■ Activity
What you print must match the data line for line.

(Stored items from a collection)
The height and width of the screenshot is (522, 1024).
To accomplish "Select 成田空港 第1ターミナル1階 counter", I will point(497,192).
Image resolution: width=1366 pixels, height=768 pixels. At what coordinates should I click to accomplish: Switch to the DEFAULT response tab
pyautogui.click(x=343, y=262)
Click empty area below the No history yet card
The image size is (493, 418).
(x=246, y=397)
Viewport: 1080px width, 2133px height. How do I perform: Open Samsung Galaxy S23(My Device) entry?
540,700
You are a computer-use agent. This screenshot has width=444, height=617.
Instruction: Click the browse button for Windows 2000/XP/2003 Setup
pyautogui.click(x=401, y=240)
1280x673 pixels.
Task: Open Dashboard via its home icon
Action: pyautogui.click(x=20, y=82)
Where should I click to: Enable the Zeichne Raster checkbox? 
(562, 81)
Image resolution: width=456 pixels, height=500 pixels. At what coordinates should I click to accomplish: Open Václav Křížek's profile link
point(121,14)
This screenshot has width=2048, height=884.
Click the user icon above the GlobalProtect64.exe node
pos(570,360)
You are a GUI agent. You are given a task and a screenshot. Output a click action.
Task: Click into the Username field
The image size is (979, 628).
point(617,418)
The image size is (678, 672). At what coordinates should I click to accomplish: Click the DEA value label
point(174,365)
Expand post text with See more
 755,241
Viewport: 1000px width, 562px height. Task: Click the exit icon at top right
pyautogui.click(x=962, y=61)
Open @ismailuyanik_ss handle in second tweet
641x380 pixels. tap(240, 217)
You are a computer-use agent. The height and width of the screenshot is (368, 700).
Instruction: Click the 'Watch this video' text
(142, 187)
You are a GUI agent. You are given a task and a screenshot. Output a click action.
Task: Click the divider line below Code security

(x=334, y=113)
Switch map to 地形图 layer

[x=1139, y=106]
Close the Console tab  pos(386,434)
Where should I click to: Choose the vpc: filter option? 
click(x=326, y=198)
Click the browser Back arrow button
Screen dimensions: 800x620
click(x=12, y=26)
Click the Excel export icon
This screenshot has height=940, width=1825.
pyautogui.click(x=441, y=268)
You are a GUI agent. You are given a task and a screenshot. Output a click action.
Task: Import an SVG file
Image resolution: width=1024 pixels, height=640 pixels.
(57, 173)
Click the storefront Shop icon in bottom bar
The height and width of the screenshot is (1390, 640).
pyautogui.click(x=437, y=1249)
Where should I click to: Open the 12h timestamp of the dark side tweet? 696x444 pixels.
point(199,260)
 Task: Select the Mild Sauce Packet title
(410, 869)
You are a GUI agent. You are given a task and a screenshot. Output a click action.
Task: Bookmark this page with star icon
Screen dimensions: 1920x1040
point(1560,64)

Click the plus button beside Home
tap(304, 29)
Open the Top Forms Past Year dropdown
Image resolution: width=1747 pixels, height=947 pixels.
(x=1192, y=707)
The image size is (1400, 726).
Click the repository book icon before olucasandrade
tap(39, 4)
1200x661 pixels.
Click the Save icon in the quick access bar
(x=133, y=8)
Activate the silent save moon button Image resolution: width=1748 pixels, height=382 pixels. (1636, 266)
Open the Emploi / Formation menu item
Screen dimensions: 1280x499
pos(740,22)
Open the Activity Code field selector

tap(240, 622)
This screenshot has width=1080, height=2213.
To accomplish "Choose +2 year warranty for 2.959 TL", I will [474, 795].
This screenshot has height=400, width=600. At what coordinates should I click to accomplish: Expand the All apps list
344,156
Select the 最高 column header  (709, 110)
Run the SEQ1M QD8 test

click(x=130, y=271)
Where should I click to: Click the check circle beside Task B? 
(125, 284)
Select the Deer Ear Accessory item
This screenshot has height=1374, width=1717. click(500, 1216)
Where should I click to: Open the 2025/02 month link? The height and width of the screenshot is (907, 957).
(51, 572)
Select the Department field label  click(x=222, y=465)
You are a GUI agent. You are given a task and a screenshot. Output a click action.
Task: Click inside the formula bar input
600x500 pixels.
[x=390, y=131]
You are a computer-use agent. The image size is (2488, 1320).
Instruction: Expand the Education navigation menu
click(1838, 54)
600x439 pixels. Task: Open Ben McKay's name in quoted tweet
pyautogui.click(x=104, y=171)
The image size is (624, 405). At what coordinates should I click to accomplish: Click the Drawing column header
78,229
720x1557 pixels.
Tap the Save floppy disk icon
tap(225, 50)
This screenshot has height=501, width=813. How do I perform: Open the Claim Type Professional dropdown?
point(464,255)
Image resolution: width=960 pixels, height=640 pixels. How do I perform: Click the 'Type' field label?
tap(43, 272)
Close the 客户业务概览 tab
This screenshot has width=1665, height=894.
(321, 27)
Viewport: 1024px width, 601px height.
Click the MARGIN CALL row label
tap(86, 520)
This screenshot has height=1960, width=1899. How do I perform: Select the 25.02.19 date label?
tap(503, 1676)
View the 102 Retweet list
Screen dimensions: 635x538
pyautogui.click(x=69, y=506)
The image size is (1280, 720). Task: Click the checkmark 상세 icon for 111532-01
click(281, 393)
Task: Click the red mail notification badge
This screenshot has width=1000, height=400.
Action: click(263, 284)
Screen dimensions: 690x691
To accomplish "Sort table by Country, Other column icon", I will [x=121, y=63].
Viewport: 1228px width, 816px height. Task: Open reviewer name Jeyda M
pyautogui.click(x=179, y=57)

■ Task response
The height and width of the screenshot is (522, 1024).
To accomplish "Select 成田空港 第1ターミナル1階 counter", I will point(497,192).
Image resolution: width=1366 pixels, height=768 pixels. At what coordinates should I click to accomplish: Switch to the DEFAULT response tab
pyautogui.click(x=343, y=262)
Click empty area below the No history yet card
The image size is (493, 418).
(x=246, y=397)
Viewport: 1080px width, 2133px height. How do I perform: Open Samsung Galaxy S23(My Device) entry?
540,700
You are a computer-use agent. This screenshot has width=444, height=617.
Instruction: Click the browse button for Windows 2000/XP/2003 Setup
pyautogui.click(x=401, y=240)
1280x673 pixels.
Task: Open Dashboard via its home icon
Action: pyautogui.click(x=20, y=82)
Where should I click to: Enable the Zeichne Raster checkbox? 
(562, 81)
Image resolution: width=456 pixels, height=500 pixels. At what coordinates should I click to accomplish: Open Václav Křížek's profile link
point(121,14)
This screenshot has width=2048, height=884.
Click the user icon above the GlobalProtect64.exe node
pos(570,360)
You are a GUI agent. You are given a task and a screenshot. Output a click action.
Task: Click into the Username field
The image size is (979, 628).
point(617,418)
The image size is (678, 672). At what coordinates should I click to accomplish: Click the DEA value label
point(174,365)
Expand post text with See more
 755,241
Viewport: 1000px width, 562px height. Task: Click the exit icon at top right
pyautogui.click(x=962, y=61)
Open @ismailuyanik_ss handle in second tweet
641x380 pixels. tap(240, 217)
You are a computer-use agent. The height and width of the screenshot is (368, 700).
Instruction: Click the 'Watch this video' text
(142, 187)
You are a GUI agent. You are given a task and a screenshot. Output a click action.
Task: Click the divider line below Code security

(x=334, y=113)
Switch map to 地形图 layer

[x=1139, y=106]
Close the Console tab  pos(386,434)
Where should I click to: Choose the vpc: filter option? 
click(x=326, y=198)
Click the browser Back arrow button
Screen dimensions: 800x620
click(x=12, y=26)
Click the Excel export icon
This screenshot has height=940, width=1825.
pyautogui.click(x=441, y=268)
You are a GUI agent. You are given a task and a screenshot. Output a click action.
Task: Import an SVG file
Image resolution: width=1024 pixels, height=640 pixels.
(57, 173)
Click the storefront Shop icon in bottom bar
The height and width of the screenshot is (1390, 640).
pyautogui.click(x=437, y=1249)
Where should I click to: Open the 12h timestamp of the dark side tweet? 696x444 pixels.
point(199,260)
 Task: Select the Mild Sauce Packet title
(410, 869)
You are a GUI agent. You are given a task and a screenshot. Output a click action.
Task: Bookmark this page with star icon
Screen dimensions: 1920x1040
point(1560,64)

Click the plus button beside Home
tap(304, 29)
Open the Top Forms Past Year dropdown
Image resolution: width=1747 pixels, height=947 pixels.
(x=1192, y=707)
The image size is (1400, 726).
Click the repository book icon before olucasandrade
tap(39, 4)
1200x661 pixels.
Click the Save icon in the quick access bar
(x=133, y=8)
Activate the silent save moon button Image resolution: width=1748 pixels, height=382 pixels. (1636, 266)
Open the Emploi / Formation menu item
Screen dimensions: 1280x499
pos(740,22)
Open the Activity Code field selector

tap(240, 622)
This screenshot has width=1080, height=2213.
To accomplish "Choose +2 year warranty for 2.959 TL", I will [474, 795].
This screenshot has height=400, width=600. At what coordinates should I click to accomplish: Expand the All apps list
344,156
Select the 最高 column header  (709, 110)
Run the SEQ1M QD8 test

click(x=130, y=271)
Where should I click to: Click the check circle beside Task B? 
(125, 284)
Select the Deer Ear Accessory item
This screenshot has height=1374, width=1717. click(500, 1216)
Where should I click to: Open the 2025/02 month link? The height and width of the screenshot is (907, 957).
(51, 572)
Select the Department field label  click(x=222, y=465)
You are a GUI agent. You are given a task and a screenshot. Output a click action.
Task: Click inside the formula bar input
600x500 pixels.
[x=390, y=131]
You are a computer-use agent. The image size is (2488, 1320).
Instruction: Expand the Education navigation menu
click(1838, 54)
600x439 pixels. Task: Open Ben McKay's name in quoted tweet
pyautogui.click(x=104, y=171)
The image size is (624, 405). At what coordinates should I click to accomplish: Click the Drawing column header
78,229
720x1557 pixels.
Tap the Save floppy disk icon
tap(225, 50)
This screenshot has height=501, width=813. How do I perform: Open the Claim Type Professional dropdown?
point(464,255)
Image resolution: width=960 pixels, height=640 pixels. How do I perform: Click the 'Type' field label?
tap(43, 272)
Close the 客户业务概览 tab
This screenshot has width=1665, height=894.
(321, 27)
Viewport: 1024px width, 601px height.
Click the MARGIN CALL row label
tap(86, 520)
This screenshot has height=1960, width=1899. How do I perform: Select the 25.02.19 date label?
tap(503, 1676)
View the 102 Retweet list
Screen dimensions: 635x538
pyautogui.click(x=69, y=506)
The image size is (1280, 720). Task: Click the checkmark 상세 icon for 111532-01
click(281, 393)
Task: Click the red mail notification badge
This screenshot has width=1000, height=400.
Action: click(263, 284)
Screen dimensions: 690x691
To accomplish "Sort table by Country, Other column icon", I will [x=121, y=63].
Viewport: 1228px width, 816px height. Task: Open reviewer name Jeyda M
pyautogui.click(x=179, y=57)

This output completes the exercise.